Can We Enjoy Winter like these Cold-Weather Animals?


As the temperature drops here in New England, we are thinking of animals that thrive in cold environments every day. Antarctica, the cold icy desert where temperatures rarely reach above freezing is a land mass is surrounded by the Antarctic Ocean where temperatures hover just above the freezing temperature of seawater (28.4 F).  Yet this area is home to penguins, whales, seals and other animals. 

What are they doing there?

There is a huge seasonal food supply.  There is enough to sustain the blue whale, which eats at least 4 tons of krill each day in the summer.

More importantly, how are they surviving?

The first thing to consider is these animals are warm blooded, meaning they maintain a constant body temperature by generating heat from within by metabolic activity.

In the cold temperatures of Antarctica, they must generate enough heat and then keep it.  They need to take in energy in the form of food, and that combined with their adaptations, allows them to retain it. 

Adaptations that help them stay warm:

·      They are large in size (you aren’t going to find any ants in Antarctica).  This helps prevent loss of heat through the skin (lots of volume, low surface area).

·      Smaller extremities like flukes (whale tails) and flippers prevent heat loss.

·      They are well insulated.  Blubber insulates them from the water, while fur and feathers insulate them from the air.

·      They are carnivores.  Meat is high in energy and easy to digest.

·      They huddle for warmth (penguins).

·      Whales and dolphins stay in the water.

·      Seals enter the water when the air becomes too cold or windy.

·      They migrate north when the air temperature drops enough to freeze the surrounding water.

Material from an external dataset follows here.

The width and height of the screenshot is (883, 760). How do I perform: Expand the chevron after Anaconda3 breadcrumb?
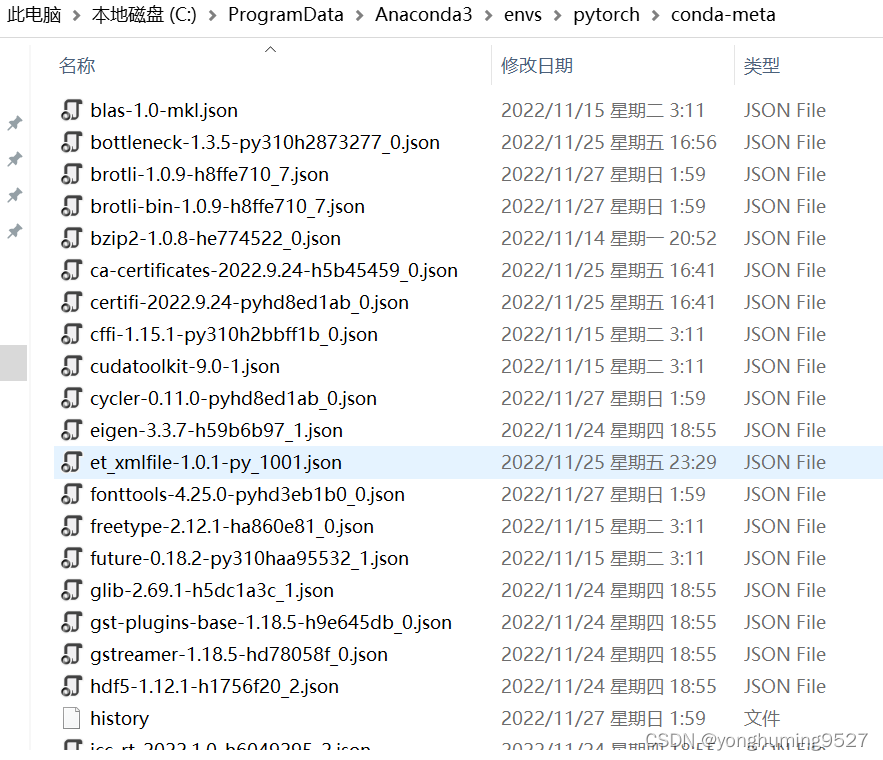[488, 15]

·      Some have countercurrent heat exchangers in their flippers and feet.  These parts are kept at lower temperatures to conserve heat.  Blood is cooled when it enters and warmed when it leaves the flippers or feet.

Activity: Blubber Gloves


In this experiment, students will test the difference between an animal with and without blubber and learn about adaptations of animals who live in the Arctic. 


One pair of small, thick rubber gloves

One pair of larger, thick rubber gloves (fit over the small pair)

Crisco / shortening

Spatula or spoon

Duct tape

Bucket of ice water


Have one student put on the smaller rubber gloves.  Have another student smear shortening over one of the gloves (up to the wrist area) and place the larger gloves over top (on both hands).  Fold the ends of the gloves toward the wrists to create a cuff and loosely place duct tape on the cuff to create a seal.  The student wearing the gloves can place both hands in the bucket of ice water for at least ten seconds.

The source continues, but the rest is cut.